I found out there’s a word for one of his tactics: Gaslighting.
He’d deny saying and doing cruel things, say I was just overly sensitive, or I was trying to make him out to be worse than he was, I had this image of him.
I think he really believed it while he was saying it, yet he’d confess at other times to mistreatment.
Still, he was right when he’d say I have self worth issues (I wonder why) and anger and mistrust of him. He was not wholly unaware of what we felt.
Which makes it worse, really.
But human nature is to be easily corruptible.
One last way my dad would appear to be a better person, that I think is commonly why this does not get exposed.
There were times I would stand up to him, boldly, angrily, and tell him off, and he’d listen. Be too surprised to stop me; or, I think, recognizing I was for the moment, out of reach. Perhaps, a part of it is he knew he was wrong, deep down.
The last time this happened was several months before the blow up that led to moving out. I told him he could not threaten me with violence anymore, that he had hit me once, and that was unacceptable, and threatening me again was wrong.

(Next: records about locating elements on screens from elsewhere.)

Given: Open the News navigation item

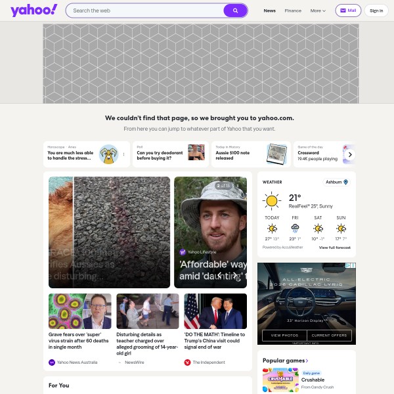Looking at the screenshot, I should point(270,11).
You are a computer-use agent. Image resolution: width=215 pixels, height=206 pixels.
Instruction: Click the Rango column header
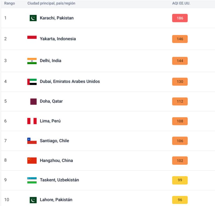9,4
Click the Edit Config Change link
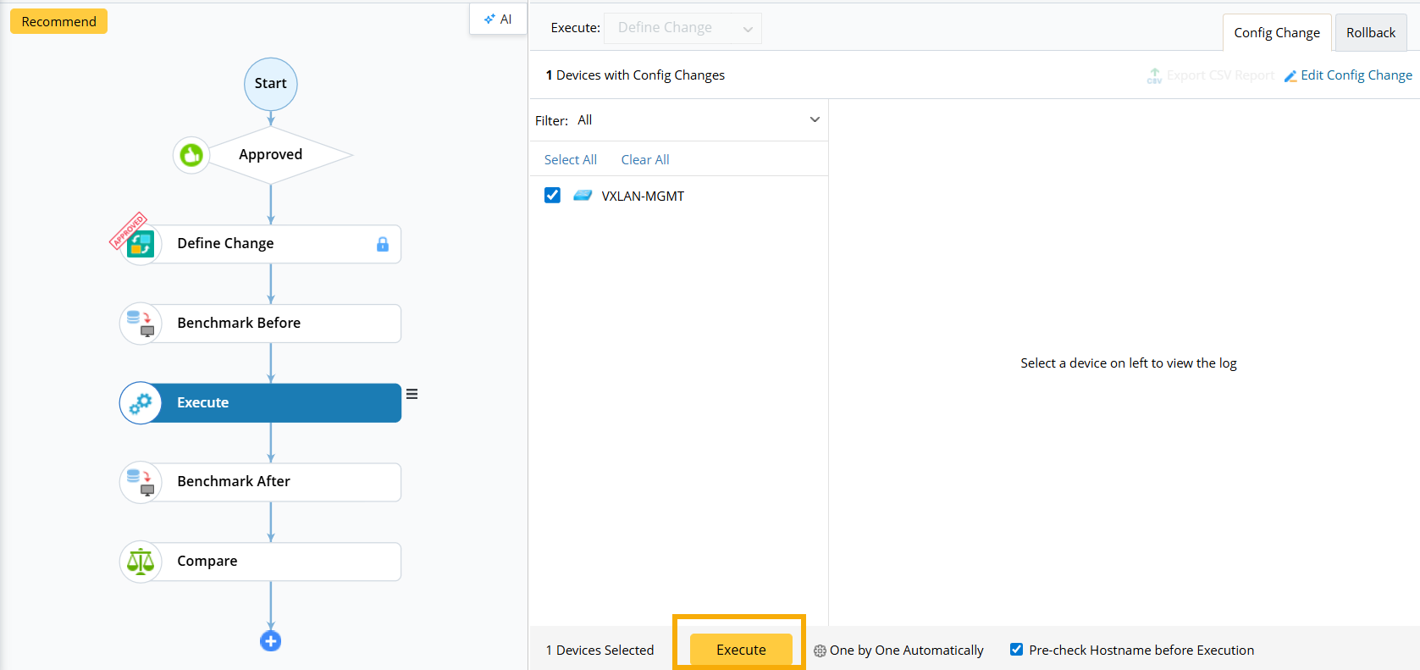The width and height of the screenshot is (1420, 670). pos(1348,75)
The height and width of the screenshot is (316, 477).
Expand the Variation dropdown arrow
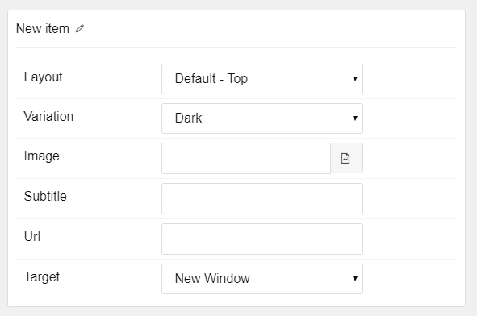tap(354, 119)
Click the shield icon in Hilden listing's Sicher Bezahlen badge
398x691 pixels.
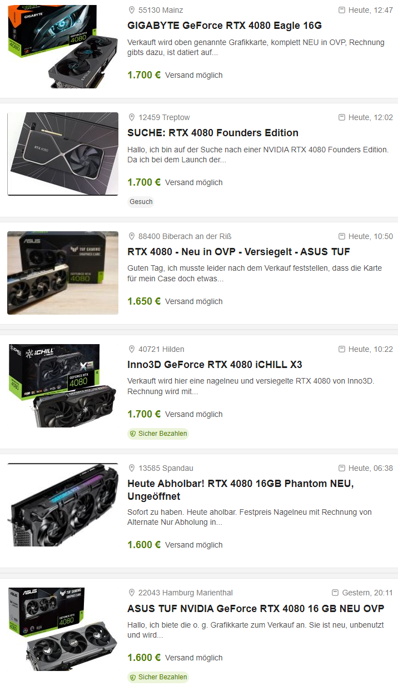(x=133, y=434)
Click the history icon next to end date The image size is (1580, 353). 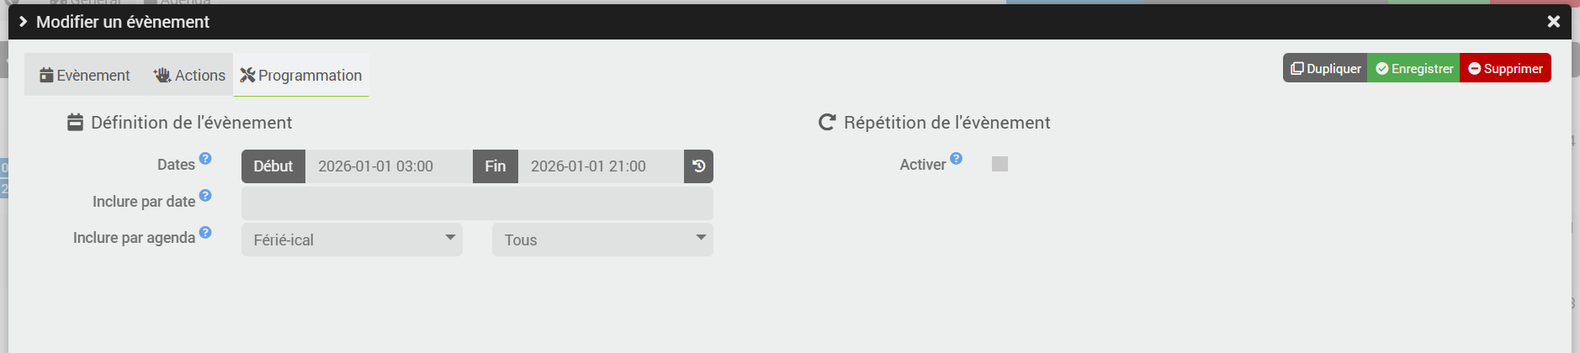click(x=698, y=166)
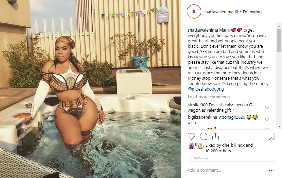This screenshot has height=178, width=282.
Task: Click the scrollbar down arrow
Action: (x=279, y=126)
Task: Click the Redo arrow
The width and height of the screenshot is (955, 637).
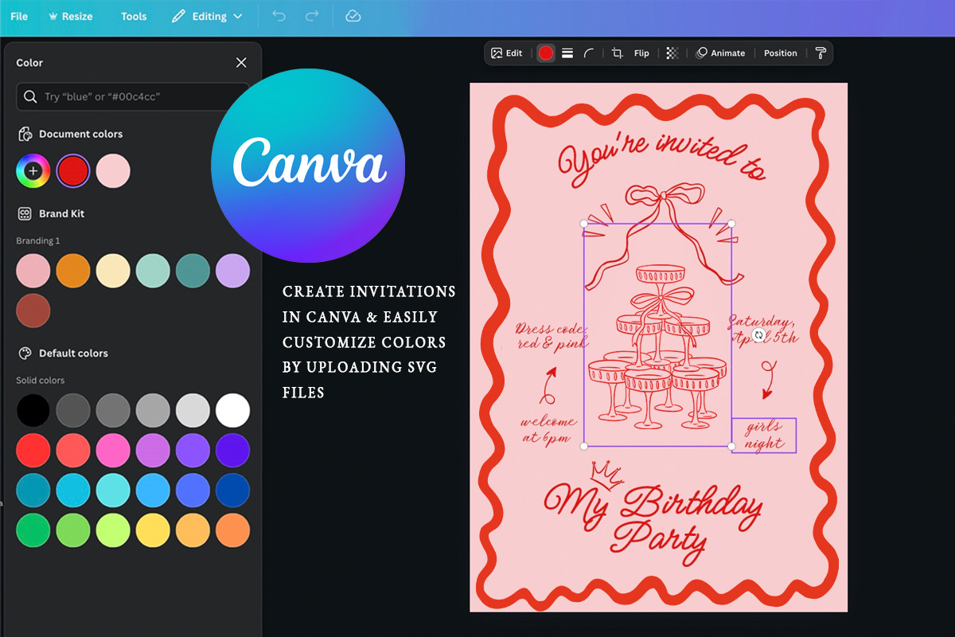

he didn’t disagree. He redirected the conversation, eventually I told him to stop trying to “help” (read: control) me, and then, in a final offer of peace, I asked him to pray about it all and consider what God told him.
I knew soon what happened, we were watching a movie and I commented on one of the characters, and my dad said in a defeated, woebegone voice “maybe his daughter doesn’t want him to help her anymore.” I knew immediately he had not done what I asked, and would not do it. he was determined to take what I said in the worst possible way.
I knew also that more anger would follow that, now that he had dismissed all I said. So I was not surprised when it melted down after the family got back from vacation.
Sadly, my sister had made what seemed like headway on the vacation. Having some really honest conversations, telling my dad to stop doing what he was doing, and how they really felt. It looked like he might change, but he acted the same toward me after getting home, and then within the next week, things got crazy.
It had gotten, I suppose, too close to home for him. he felt his glass house was cracking.
And, here I am.
But trying to understand how an otherwise good man coudl be so cruel, even evil, to his own family has been a hard task for me. One my therapist is assisting with.
Yet, as MHA has noted, being a hero in your profession does not make you a hero with your family, or anyone outside your comfort zone of control.
And Miraculous Ladybug has shown how a man can convince himself his end means justified every abuse and exploitation of what should not be exploited.